The fifth Covid-19 wave is here. Positivity rates are now estimated at about 24 per cent. It is likely that the new surge is fuelled by the Omicron Covid-19 variant. It is also likely that the Omicron variant has been in circulation, undetected, for more than a couple of weeks.
It is no secret that the country slipped into complacency after President Uhuru Kenyatta lifted the curfew in October. There was a cascade effect; masks nearly fell off our faces, social distancing vaporised and handshakes returned. Somehow, lifting of the curfew was interpreted as a declaration of victory over Covid-19. We were free at last!
But it is Not Yet Uhuru. Not from Covid-19 and its galaxy of vicious variants. It will take a few more weeks before we come to terms with the new surge. Hence, there is no doubt that Christmas travel and associated festivities will energise the spread of Covid-19, and more importantly entrench the dominance of the Omicron variant.
Kenyans should be concerned about what I think could be a wild, energetic spiral of Covid-19 cases over the next coming weeks.
Here is why: Our vaccination rates remain extremely low. Only 6.5 per cent of the population is fully vaccinated, and; we have built our inoculation programmes around vaccines (AstraZeneca) that have now been proven to offer nearly no protection against the Omicron variant.
Moreover, Pfizer or Moderna jabs would have to be bolstered with booster shots to prevent breakthrough infections.
That Omicron can evade the protection of vaccines that are widely used on the African continent, and most of the developing world, is a monumental drawback. The reality of limited efficacy against new variants will only serve to solidify vaccine hesitancy in parts of the world where many are already suspicious about vaccines.
Moreover, that the vaccines used in most of the developed world are based on the mRNA technology, which is more effective against every Covid-19 variant, opens the door for unhelpful conspiracy theories.

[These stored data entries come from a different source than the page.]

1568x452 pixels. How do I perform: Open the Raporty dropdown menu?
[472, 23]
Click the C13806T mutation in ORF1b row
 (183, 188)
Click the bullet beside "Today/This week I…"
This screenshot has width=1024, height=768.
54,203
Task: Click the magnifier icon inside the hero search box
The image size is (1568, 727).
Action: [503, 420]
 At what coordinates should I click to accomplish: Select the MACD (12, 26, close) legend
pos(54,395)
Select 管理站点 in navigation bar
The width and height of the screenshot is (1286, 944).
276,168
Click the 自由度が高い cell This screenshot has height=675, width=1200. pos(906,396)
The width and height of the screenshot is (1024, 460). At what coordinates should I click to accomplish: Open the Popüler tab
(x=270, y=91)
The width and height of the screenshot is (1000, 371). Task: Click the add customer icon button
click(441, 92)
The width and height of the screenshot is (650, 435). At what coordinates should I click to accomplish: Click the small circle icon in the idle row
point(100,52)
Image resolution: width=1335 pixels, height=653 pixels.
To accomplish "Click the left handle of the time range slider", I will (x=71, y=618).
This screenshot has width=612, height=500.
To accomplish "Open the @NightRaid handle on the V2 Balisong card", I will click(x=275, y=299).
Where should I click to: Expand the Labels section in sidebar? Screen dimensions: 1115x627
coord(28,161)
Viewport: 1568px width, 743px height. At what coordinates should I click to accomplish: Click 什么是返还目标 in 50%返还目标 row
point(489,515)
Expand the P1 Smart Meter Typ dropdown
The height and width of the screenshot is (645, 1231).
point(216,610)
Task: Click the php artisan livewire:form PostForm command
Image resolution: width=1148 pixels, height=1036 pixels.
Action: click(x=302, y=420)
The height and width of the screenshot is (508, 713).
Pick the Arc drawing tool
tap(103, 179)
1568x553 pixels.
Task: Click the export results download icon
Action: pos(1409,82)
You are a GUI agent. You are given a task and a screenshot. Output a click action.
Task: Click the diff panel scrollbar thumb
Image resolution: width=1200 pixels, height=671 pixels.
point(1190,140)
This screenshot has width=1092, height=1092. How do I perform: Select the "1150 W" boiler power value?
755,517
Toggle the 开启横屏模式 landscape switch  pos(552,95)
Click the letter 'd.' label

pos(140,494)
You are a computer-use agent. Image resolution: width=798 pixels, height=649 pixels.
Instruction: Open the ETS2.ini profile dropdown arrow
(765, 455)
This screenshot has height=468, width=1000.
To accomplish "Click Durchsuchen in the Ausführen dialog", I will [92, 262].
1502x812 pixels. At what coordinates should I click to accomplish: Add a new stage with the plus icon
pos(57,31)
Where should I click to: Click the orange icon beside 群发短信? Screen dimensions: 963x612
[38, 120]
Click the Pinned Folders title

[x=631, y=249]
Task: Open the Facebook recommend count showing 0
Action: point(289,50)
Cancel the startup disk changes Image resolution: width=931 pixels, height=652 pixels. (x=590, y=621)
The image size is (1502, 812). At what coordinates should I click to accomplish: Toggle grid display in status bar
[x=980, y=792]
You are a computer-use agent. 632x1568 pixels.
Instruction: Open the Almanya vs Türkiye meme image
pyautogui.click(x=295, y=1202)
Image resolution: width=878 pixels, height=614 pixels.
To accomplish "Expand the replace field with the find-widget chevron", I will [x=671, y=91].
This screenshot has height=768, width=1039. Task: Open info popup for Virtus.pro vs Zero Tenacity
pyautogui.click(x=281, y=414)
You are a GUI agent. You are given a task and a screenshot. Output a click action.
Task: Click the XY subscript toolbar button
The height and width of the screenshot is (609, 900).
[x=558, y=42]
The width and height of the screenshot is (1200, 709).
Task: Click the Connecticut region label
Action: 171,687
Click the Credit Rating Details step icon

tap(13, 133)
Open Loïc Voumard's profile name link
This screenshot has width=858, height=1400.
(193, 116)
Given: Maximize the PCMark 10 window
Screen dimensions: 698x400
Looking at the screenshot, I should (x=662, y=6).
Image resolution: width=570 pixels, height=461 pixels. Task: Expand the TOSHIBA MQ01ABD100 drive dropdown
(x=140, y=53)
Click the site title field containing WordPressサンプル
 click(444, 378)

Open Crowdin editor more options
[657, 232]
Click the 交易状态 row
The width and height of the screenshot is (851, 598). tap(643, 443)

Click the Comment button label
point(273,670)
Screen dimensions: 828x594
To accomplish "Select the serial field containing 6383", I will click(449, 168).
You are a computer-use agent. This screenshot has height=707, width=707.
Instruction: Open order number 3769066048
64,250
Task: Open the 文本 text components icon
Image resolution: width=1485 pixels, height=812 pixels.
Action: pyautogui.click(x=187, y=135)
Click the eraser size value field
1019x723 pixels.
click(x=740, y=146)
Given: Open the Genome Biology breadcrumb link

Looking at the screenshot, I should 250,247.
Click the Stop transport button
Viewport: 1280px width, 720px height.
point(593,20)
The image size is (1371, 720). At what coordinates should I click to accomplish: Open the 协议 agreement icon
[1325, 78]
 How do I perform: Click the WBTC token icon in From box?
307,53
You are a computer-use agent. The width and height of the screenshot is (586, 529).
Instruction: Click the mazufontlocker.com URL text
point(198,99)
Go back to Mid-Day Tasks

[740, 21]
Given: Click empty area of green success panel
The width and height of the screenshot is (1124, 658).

Early research findings reported in Australia and the United Kingdom show that Omicron is more adept at evading antibodies than any other variant in circulation. There is evidence to show that AstraZeneca does not prevent Omicron infections six months after one receives a double vaccine dose.
Under these circumstances – waning or limited efficacy of existing vaccines, low vaccination rates, pandemic fatigue and the risk of a solidifying vaccine hesitancy – it is highly likely that we have the confluence of factors to breed more virulent variants.
This presents a veritable risk to global public health because a large majority of Latin America, India and sub-Saharan Africa’s vaccinated individuals received AstraZeneca.
There is a glimmer of hope for countries that have had vicious waves of the Delta variant. A combination of previous infections and some level of vaccination might blunt the severity of the Omicron wave in most of the developing world.
We need a new global vaccine strategy. We must phase out the low efficacy vaccines and increase global supply and access to mRNA vaccines like Pfizer and Moderna.